Panels are the quandary, rather resins and glue. Widespread announcements of further supply disruptions and declarations of Force Majeure are crippling OSB flooring, siding, and roofing panels. I must step in right here to call B.S.
Force majeure is a common clause in contracts which essentially frees both parties from liability or obligation when an extraordinary event or circumstance beyond the control of the parties, such as war, strike, riot, crime, epidemic, sudden legal changes, or an event described by the legal term “act of God,” prevents one or both parties from fulfilling their obligations under the contract. In practice, most force majeure clauses do not excuse a party’s non-performance entirely, but only suspend it for the duration of the force majeure.
I fail to see the reason for invoking force majeure. Supply shortage of a manufactured material at a time when demand is superficially and artificially high, and consumers are hoarding the product, does not, in Layman’s terms, qualify as an act of God or any of the other causes for relief from obligations. Rather, it appears to be a manipulative strategy by one industry, plastics, to disrupt housing, a critical element of the global economy. Force majeure does not nullify previous agreements, it just suspends obligation to perform for a short period of time.
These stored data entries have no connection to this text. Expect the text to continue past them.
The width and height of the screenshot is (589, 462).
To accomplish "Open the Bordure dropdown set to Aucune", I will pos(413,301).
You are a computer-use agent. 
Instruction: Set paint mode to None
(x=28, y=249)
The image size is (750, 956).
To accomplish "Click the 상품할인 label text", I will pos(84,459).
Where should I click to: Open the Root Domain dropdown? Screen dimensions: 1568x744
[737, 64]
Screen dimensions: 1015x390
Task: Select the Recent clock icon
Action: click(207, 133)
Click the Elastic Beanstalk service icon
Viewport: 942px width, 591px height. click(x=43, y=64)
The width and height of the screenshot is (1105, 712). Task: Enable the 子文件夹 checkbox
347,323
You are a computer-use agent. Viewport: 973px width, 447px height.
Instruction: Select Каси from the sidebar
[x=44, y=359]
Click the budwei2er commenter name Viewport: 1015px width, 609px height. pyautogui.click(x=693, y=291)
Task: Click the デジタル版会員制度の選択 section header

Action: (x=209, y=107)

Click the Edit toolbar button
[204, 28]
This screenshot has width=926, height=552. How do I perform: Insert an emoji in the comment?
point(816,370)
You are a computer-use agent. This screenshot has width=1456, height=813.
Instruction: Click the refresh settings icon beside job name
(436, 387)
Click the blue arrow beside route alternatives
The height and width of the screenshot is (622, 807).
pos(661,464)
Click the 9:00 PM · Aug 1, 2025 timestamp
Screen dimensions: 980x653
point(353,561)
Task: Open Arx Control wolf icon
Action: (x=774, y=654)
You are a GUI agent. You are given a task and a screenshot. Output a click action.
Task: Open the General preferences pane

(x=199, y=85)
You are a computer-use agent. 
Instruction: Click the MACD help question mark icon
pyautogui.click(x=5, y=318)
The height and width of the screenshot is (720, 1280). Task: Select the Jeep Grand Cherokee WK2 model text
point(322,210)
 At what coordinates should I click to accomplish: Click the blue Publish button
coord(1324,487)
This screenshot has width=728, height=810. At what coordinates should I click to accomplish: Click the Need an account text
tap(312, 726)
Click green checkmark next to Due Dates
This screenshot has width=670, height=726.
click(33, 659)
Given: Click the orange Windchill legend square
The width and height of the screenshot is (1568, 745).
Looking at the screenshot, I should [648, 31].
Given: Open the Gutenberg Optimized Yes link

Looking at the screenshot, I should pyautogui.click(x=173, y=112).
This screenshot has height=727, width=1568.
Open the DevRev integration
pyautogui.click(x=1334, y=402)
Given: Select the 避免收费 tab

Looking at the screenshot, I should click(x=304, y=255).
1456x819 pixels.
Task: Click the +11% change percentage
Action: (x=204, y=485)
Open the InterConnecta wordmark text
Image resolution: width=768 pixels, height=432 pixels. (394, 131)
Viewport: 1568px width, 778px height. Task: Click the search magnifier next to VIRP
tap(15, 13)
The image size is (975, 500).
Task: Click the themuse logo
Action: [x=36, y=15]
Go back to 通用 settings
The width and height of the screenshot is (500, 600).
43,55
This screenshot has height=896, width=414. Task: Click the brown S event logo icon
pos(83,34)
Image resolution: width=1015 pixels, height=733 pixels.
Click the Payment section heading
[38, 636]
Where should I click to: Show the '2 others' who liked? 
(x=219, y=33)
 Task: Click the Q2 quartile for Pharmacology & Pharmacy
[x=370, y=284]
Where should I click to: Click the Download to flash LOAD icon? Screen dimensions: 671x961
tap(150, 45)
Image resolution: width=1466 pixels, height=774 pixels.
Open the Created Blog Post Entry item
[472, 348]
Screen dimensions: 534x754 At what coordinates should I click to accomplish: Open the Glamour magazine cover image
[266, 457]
Even if the force majeure stands up legally, the implications are only short term and will be remedied by price gouging.
In the case of OSB, the manufactured resin shortage is driving that product’s price to unmarketable prices, but more importantly for the larger lumber industry, it will, and is already, creating a bottle neck in the flow of lumber from dealers to jobsites. It is counter productive to the overall housing industry.
Therein lies the problem. Lumber producers are just now exiting winter shipment congestion. Rail cars and trucks that have been running 2–3 weeks late are now on time and recipients are in no hurry to get those shipments because current inventories are not moving out as expected. We have heard it for weeks now, “If I don’t have the floors and walls and roof panels, I don’t want the lumber sitting around to get nasty and/or stolen.” So what we have is a strong housing backlog that is stuck.
By stuck I mean jobsites cannot move forward while the panel industry is being mugged by resin and glue producers.
This presents us with another first-ever scenario to consider and evaluate. Let’s assume a best case scenario. The OSB problem gets resolved by the end of April. By resolved I mean production and shipments are back to normal. EWP is more readily available, jobsites are accepting lumber deliveries, and disruptions are remedied.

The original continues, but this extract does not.